10,000 Adams and Eves

10,000 Adams and Eves

Thus far the main controversy between Christianity and mainline scientists has been over evolution.  Many Christians have tried to resolve that dilemma by embracing “theistic evolution,” the notion that God did create every living thing, but that He used evolution to do it.  (Never mind that Darwin’s theory of evolution specifically insists on the randomness of mutations and of natural selection.  Believing that evolution is directed is beyond the pale of actual Darwinism and is just another form of Intelligent Design, despite what the theistic evolutionists claim.)  Anyway, theistic evolutionists often still affirmed the historical existence of some kind of Adam and Eve, the first humans however they evolved, who, in some way, fell from their paradisal state and transmitted original sin to their descendants, who were redeemed by Christ, the Second Adam.

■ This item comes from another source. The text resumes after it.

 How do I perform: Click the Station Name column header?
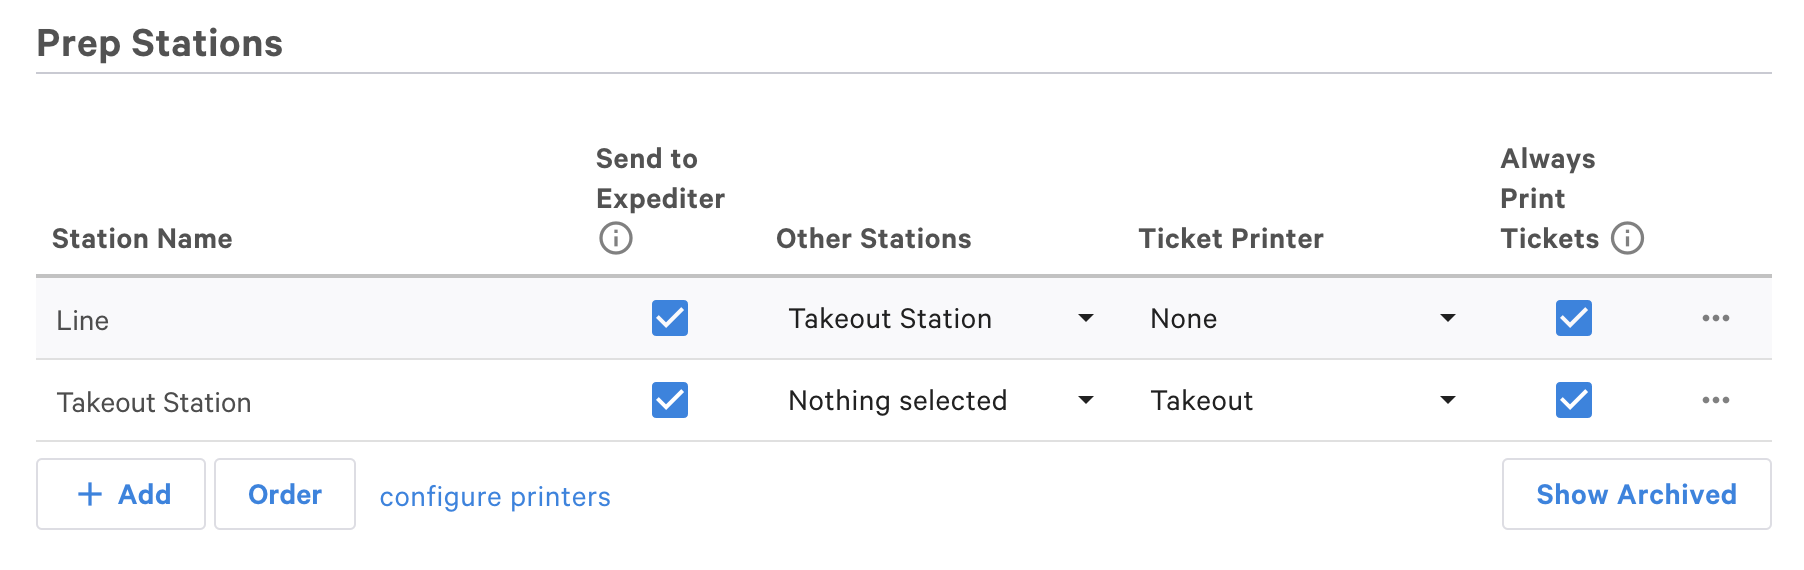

But now a new front in the battle has opened up, which, according to Christianity Today, is raising new questions and opening up a new level of controversy.  According to recent genetic evidence, the human race did not begin with two people.  Rather, it must have begun with a population of around 10,000.  Otherwise, according to the geneticists, there is no way to account for the genetic diversity that we can currently observe.  See The Search for the Historical Adam | Christianity Today | A Magazine of Evangelical Conviction.

It’s hard to imagine how 10,000 creatures could, at the same, evolve into the same species.  I can’t help but wonder where they came from.  Who were their parents?  (Can anyone explain how the geneticists answer that?)

An accompanying editorial in Christianity Today says that without an historical Adam and Eve, the whole Gospel comes apart, since there would be no original sin and no “Second Adam” who could redeem us.  Does that take it too far?   Could “Adam,” which means literally “man,” refer to human beings in a collective way, all of whom have re-enacted the Fall in their own lives,whereupon Christ, in His Incarnation, did indeed become “man” and thus “Adam,” to redeem the human race.  Some are arguing that a story can be true in its meaning, even if it does not recount literal historical events.  Should Christians be seeking an interpretation like that?  Or reject the genetic findings?  Or just not jump to conclusions, since scientific findings are never complete and are themselves always being re-interpreted?

At any rate, I suppose this evidence should bother me or shake my faith in the Bible, but, strangely, it does not.  How about you?